C’est rafraîchissant. En rendant public son avis «sur la détection de certains troubles du comportement chez le très jeune enfant», le Comité national d’éthique se paye le très prestigieux Institut national de la santé et de la recherche médicale (Inserm). Il critique vertement l’expertise collective de l’Institut qui tendait à établir des liens entre troubles de la conduite chez l’enfant et délinquance future. Un travail qui avait provoqué, en écho, une forte mobilisation des professionnels de la petite enfance ( Libération d’hier), avec la pétition «Pas de zéro de conduite».

Choix. Ce sont d’ailleurs les auteurs de cette pétition qui ont, au printemps dernier, saisi le Comité national d’éthique. Bien leur en a pris, tant la réponse des sages leur est favorable. D’abord, l’objet même du travail de l’Inserm est remis en cause : «Il convient de souligner l’ambiguïté de la définition du "trouble des conduites" car elle tend à occulter les frontières entre pathologie et délinquance, entre démarche médicale et démarche judiciaire.» De même, le comité s’étonne du choix très particulier des experts, tous ou presque appartenant à la même école de pensée. Le comité se permet ensuite de leur donner un petit cours d’histoire de rattrapage : «La tentation de réduire, classer et hiérarchiser l’ensemble des dimensions de la complexité des comportements humains à l’aide d’une seule grille de lecture, et de s’en servir pour prédire l’avenir des personnes est une tentation ancienne. Certains pensent aujourd’hui pouvoir tout lire de l’identité et de l’avenir d’un enfant par l’étude de son comportement, de la séquence de ses gènes, ou par l’analyse en imagerie de ses activités cérébrales… L’histoire des sciences nous révèle la vanité de tenter de réduire à tel ou tel critère la détermination de l’avenir d’une personne.»

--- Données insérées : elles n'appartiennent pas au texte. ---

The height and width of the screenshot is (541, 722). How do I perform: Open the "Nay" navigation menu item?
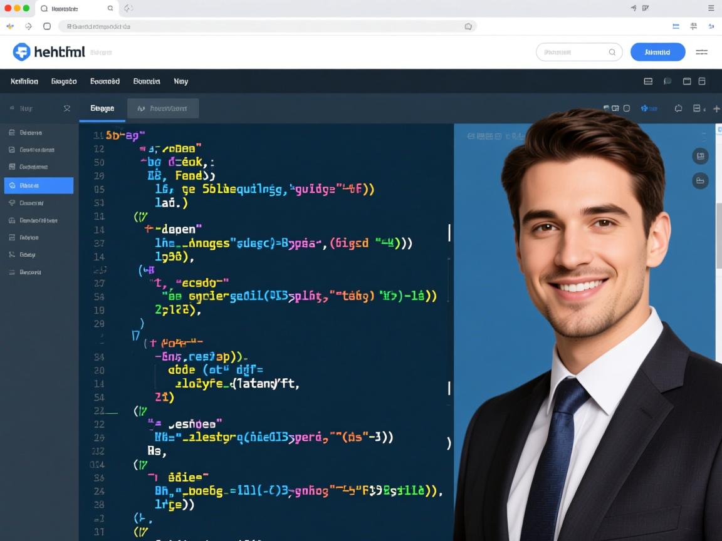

Boule de cristal. De fait le comité d’éthique suit une ligne de conduite cohérente, s’inquiétant de la place que prend la génétique dans la médecine, perçue comme une véritable boule de cristal. Les sages rappellent cette évidence : «Les facteurs de risque sociaux ou environnementaux apparaissent comme au moins aussi déterminants pour les comportements ultérieurs que les facteurs génétiques, neurobiologiques ou psychologiques individuels de l’enfant.» Mettre en avant des prédispositions génétiques risque, de plus, de mettre des enfants «à l’écart», et de les stigmatiser en les considérant «comme des enfants différents et dangereux». Très logiquement il se montre opposé à une tendance de la pédopsychiatrie qui vise à prescrire des psychotropes aux enfants trop agités. «Cette administration de médicaments psychotropes ou anxiolytiques à de jeunes enfants est une facilité à laquelle notre société se doit de ne pas céder.» Et pour ceux qui n’ont pas compris ce rappel à l’ordre, une piqûre de rappel : «La médecine doit d’abord considérer l’enfant comme un enfant en souffrance et en danger, qu’il faut accompagner, et non pas comme un enfant éventuellement dangereux, dont il faudrait protéger la société… Nous redisons notre opposition à une médecine qui serait utilisée pour protéger la société davantage que les personnes.»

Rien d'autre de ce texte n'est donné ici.